Directed by Seth McFarlane
Starring Seth McFarlane, Mark Wahlberg, Amanda Seyfried
At this point of the game you’re either on board with Seth McFarlane’s brand of highbrow venality or you’re not, and exactly how much you enjoy Ted 2 is predicated on that. It’s not as good as Ted, it’s much better than A Million Ways To Die In The West, and while fans will more likely than not find enough to enjoy here, I can’t see anyone who finds McFarlane’s schtick distasteful being converted.
Ted 2 picks up a couple of years down the track from the first film. Ted is married to Tami-Lynne (Jessica Barth), but they’re struggling financially and fighting a lot. Nothing mends a broken relationship like throwing a kid into the mix, and so Ted, being sans genitals, starts looking into his options. His investigations into adoption make the government begin to take notice, and it turns out that, legally speaking, Ted isn’t a person, he’s property. In short order, he loses his job, his credit cards, his bank account, and his marriage is annulled. With nascent lawyer (and love interest for Mark Wahlberg’s John) Sam Jackson (Amanda Seyfried) in his corner, Ted fights for his personhood.

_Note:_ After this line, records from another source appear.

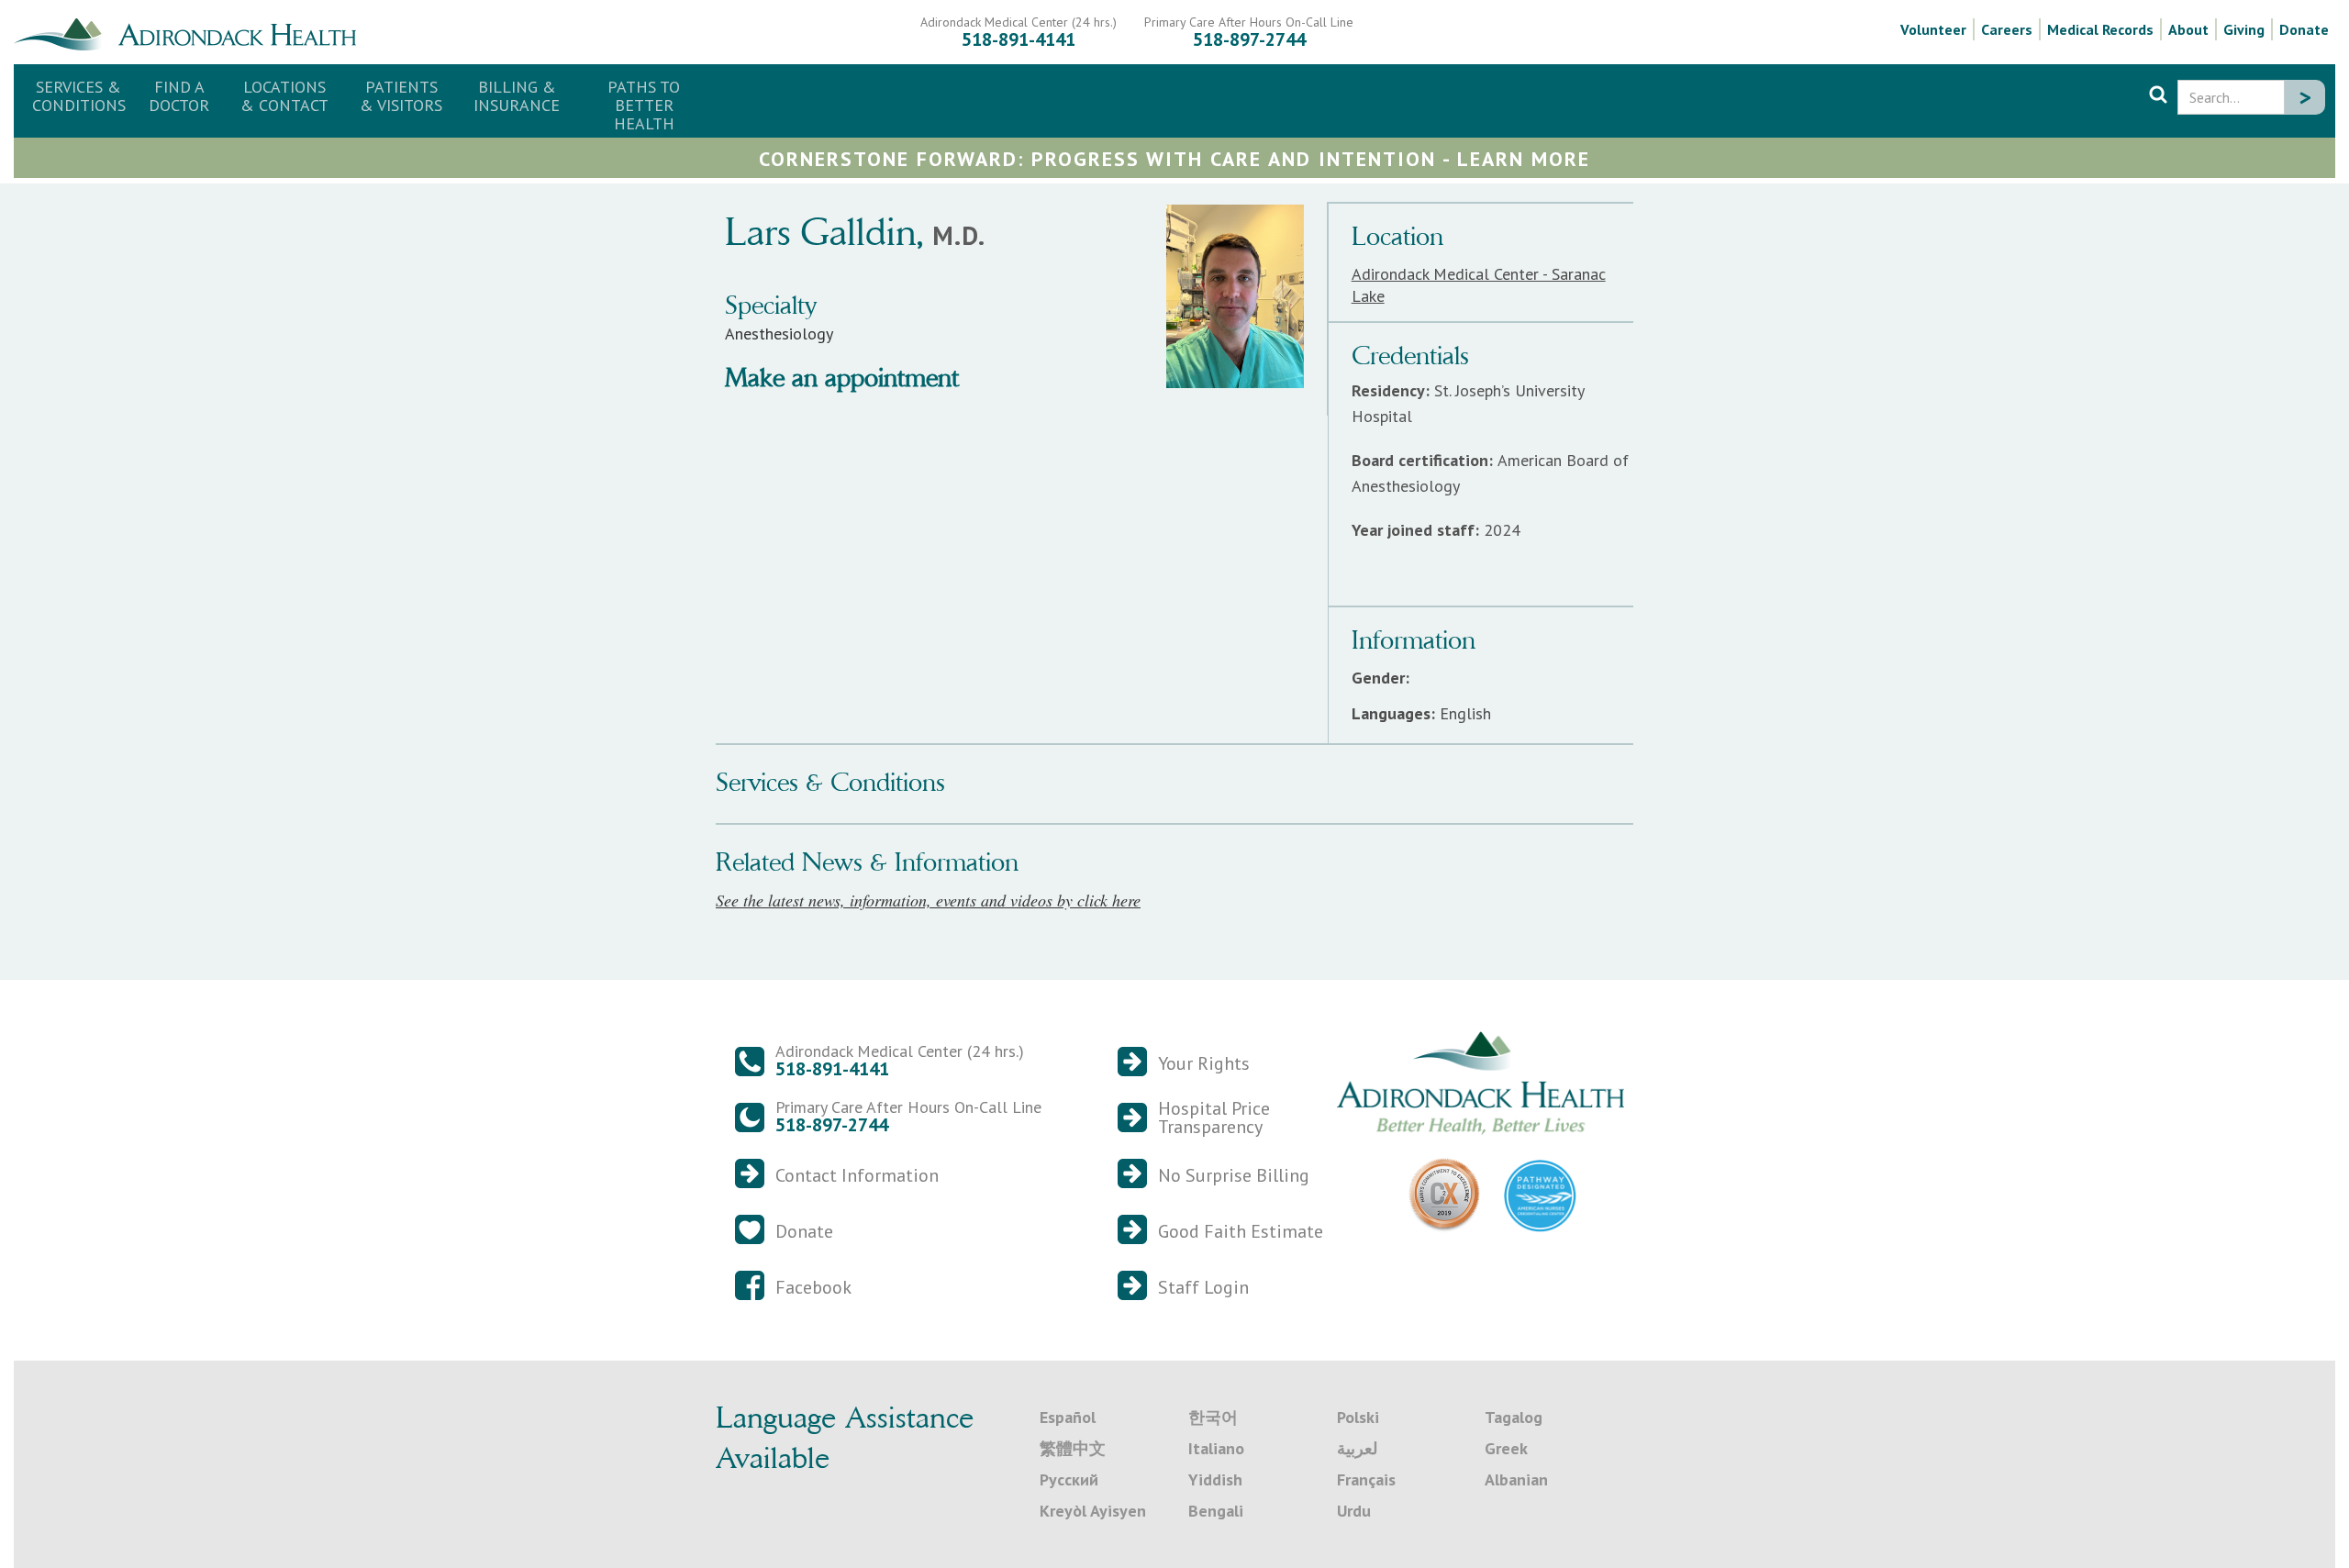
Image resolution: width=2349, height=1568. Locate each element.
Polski (1358, 1417)
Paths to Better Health (643, 105)
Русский (1069, 1479)
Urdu (1354, 1510)
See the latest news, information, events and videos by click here (928, 900)
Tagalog (1513, 1417)
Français (1366, 1479)
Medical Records (2100, 29)
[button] (284, 96)
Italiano (1216, 1448)
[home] (192, 32)
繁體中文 (1073, 1448)
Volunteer (1933, 29)
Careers (2006, 29)
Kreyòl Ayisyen (1093, 1510)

That’s a pretty heavy plot for a film that leans into the dick and weed jokes pretty heavily and has never found a minority group it couldn’t ruthlessly take the piss out of, but that’s McFarlane’s thing: he’s a highly educated, politically progressive guy who refuses to let questions of taste or propriety impugn his comedy. McFarlane is no Mel Brooks, but Brooks is clearly an influence on his work, and he’s always struck me as more joyfully, brutally irreverent than malicious.* There’s a lot to laugh at here, assuming your comedic sensibilities line up with his: if you get a giggle out of Wahlberg pulling a rack of semen samples onto himself at a fertility clinic, or Amanda Seyfried’s vague resemblance to Gollum, you’ll have a good time.
TRAVIS JOHNSON
*Your mileage may vary, of course. There’s nothing so subjective as humour.